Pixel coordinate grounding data
§

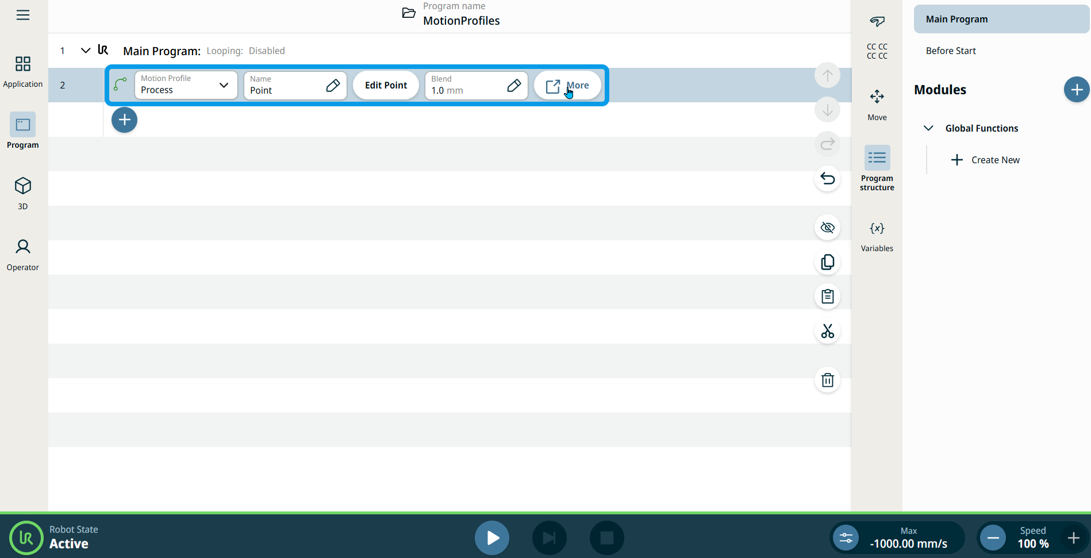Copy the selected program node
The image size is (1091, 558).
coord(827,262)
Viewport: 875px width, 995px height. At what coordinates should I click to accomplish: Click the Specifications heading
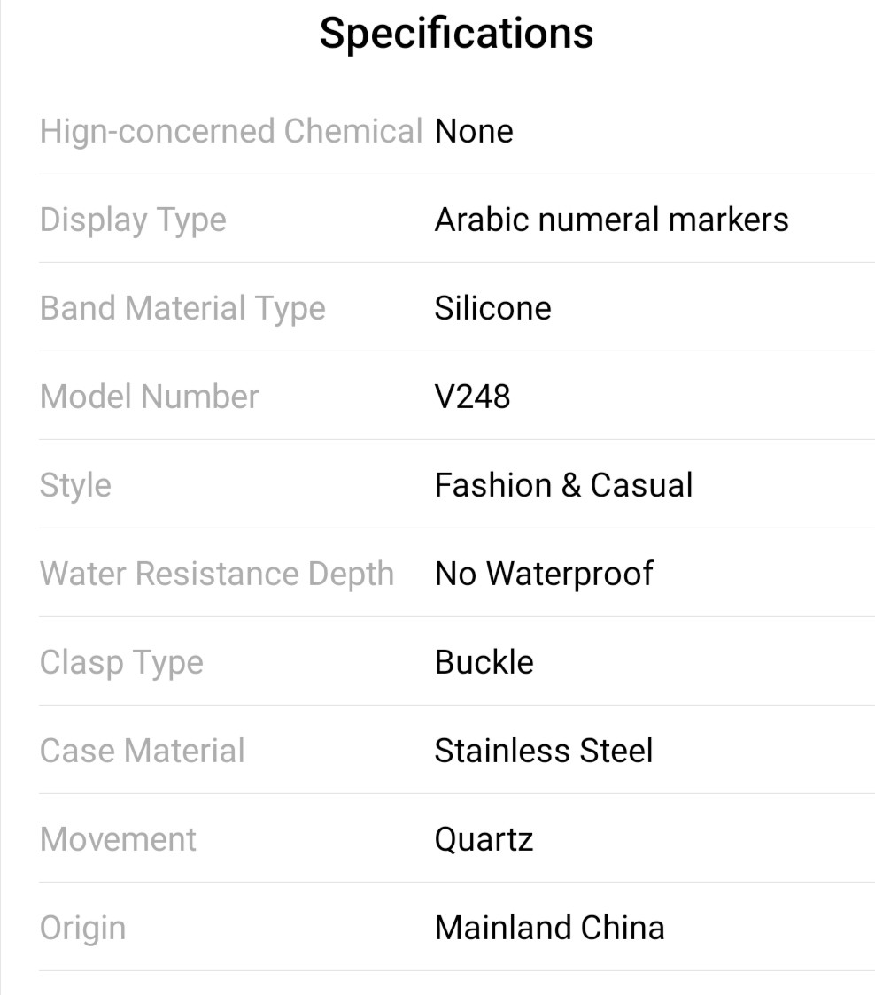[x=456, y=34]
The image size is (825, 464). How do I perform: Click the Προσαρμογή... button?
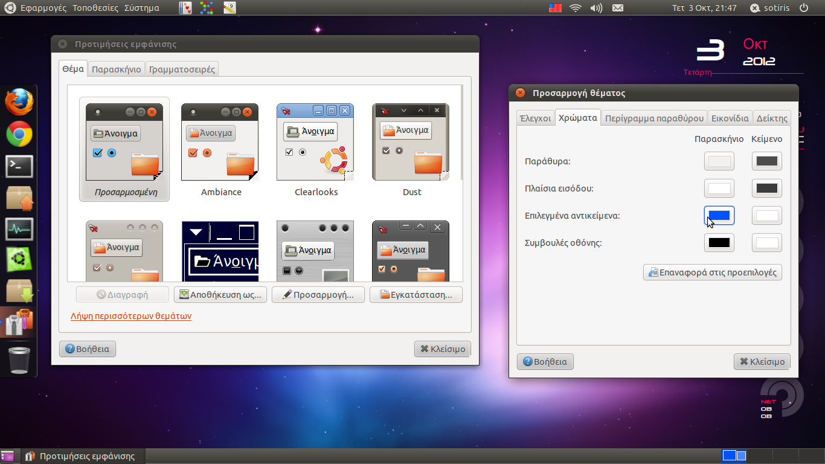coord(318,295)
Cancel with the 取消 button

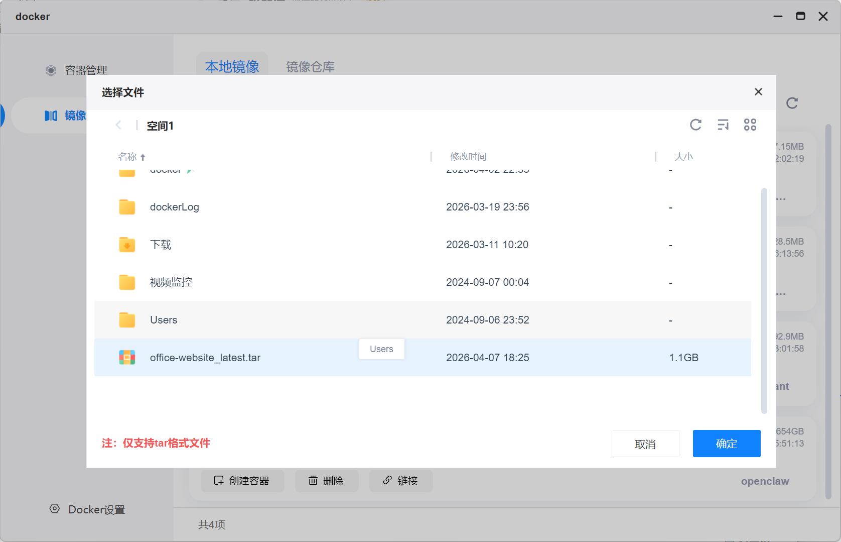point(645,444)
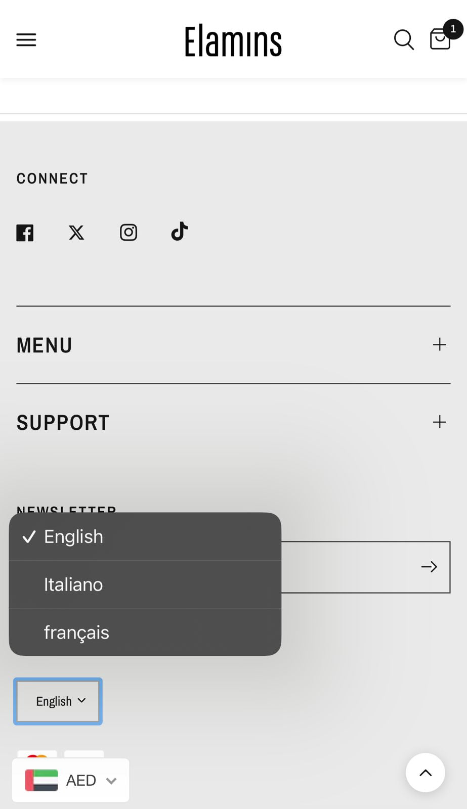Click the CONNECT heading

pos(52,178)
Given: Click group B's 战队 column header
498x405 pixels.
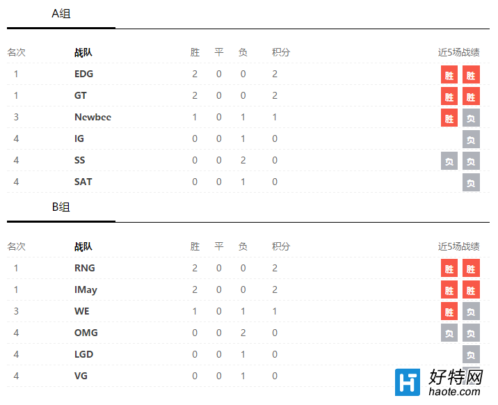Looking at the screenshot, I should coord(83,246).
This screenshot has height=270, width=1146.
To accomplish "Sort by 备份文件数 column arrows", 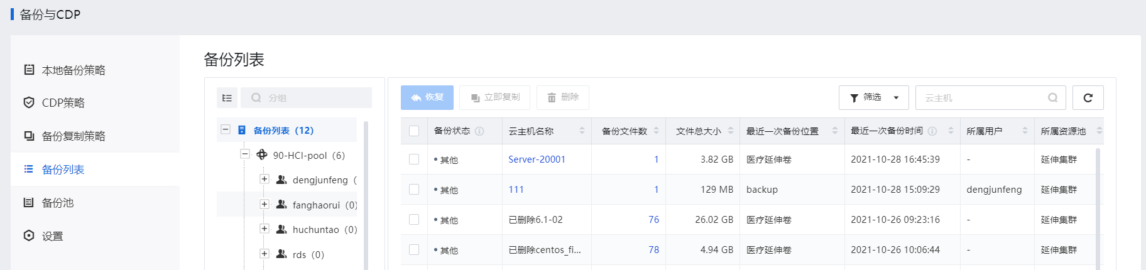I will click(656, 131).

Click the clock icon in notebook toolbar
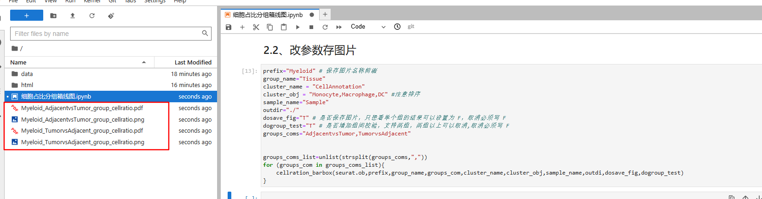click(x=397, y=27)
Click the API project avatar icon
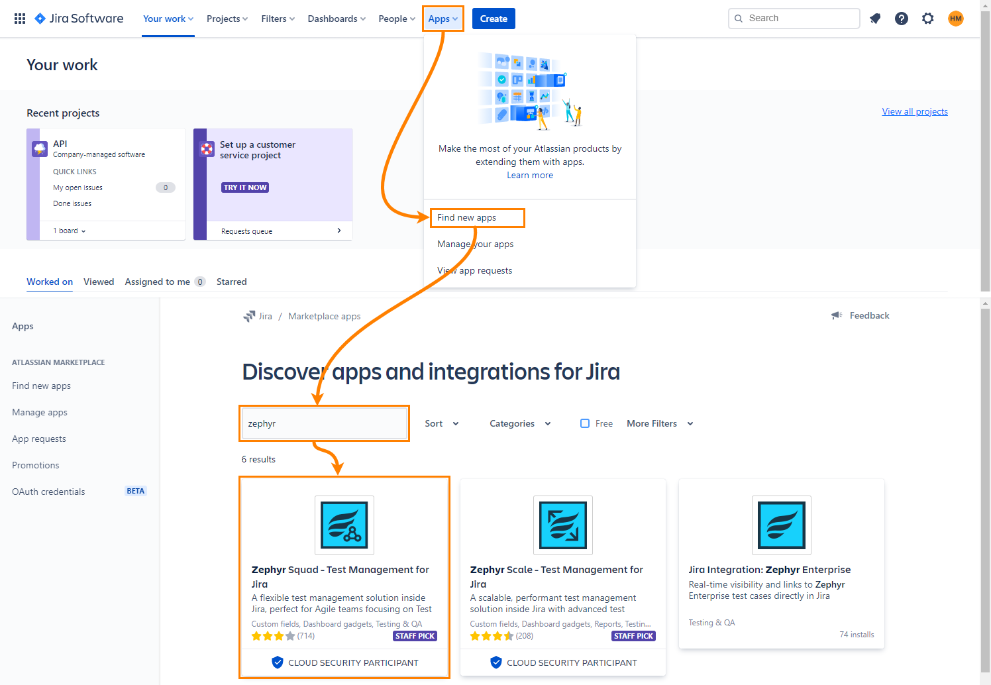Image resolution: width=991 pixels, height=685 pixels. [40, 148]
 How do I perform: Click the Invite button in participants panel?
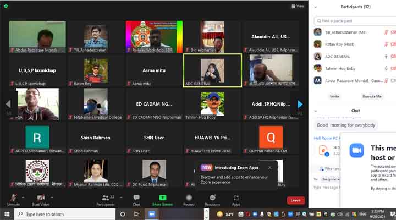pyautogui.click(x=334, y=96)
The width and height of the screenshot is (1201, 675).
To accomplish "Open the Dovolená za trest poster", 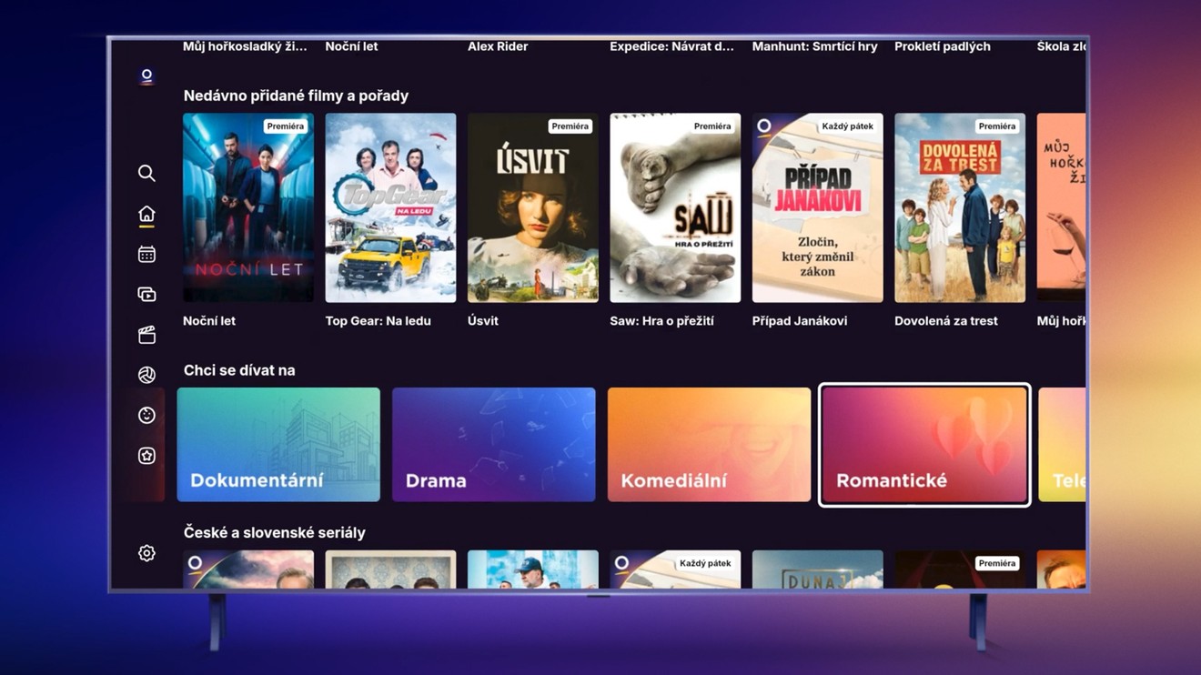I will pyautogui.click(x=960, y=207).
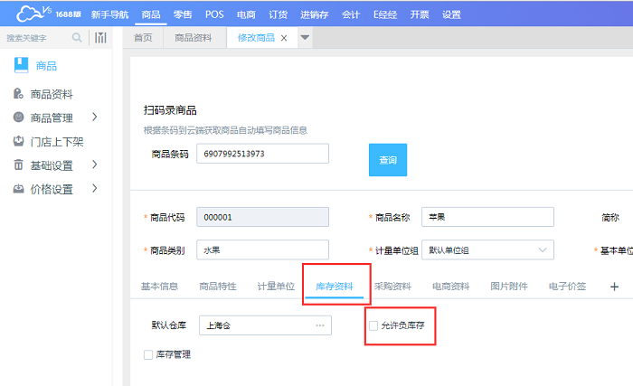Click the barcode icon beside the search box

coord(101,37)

§

## The task
Among the lines above, the one with "Viewport: 875px width, 995px" opens the part to repeat and the one with "Given: Click group B's 战队 column header" closes it; repeat only that part exactly, with no pictures.

## Exercise output
Viewport: 875px width, 995px height. At what coordinates should I click to accomplish: Click the Specifications heading
[x=456, y=34]
The image size is (825, 464). How do I perform: Click the Προσαρμογή... button?
coord(318,295)
Cancel with the 取消 button

point(645,444)
Click the CONNECT heading

pos(52,178)
Given: Click group B's 战队 column header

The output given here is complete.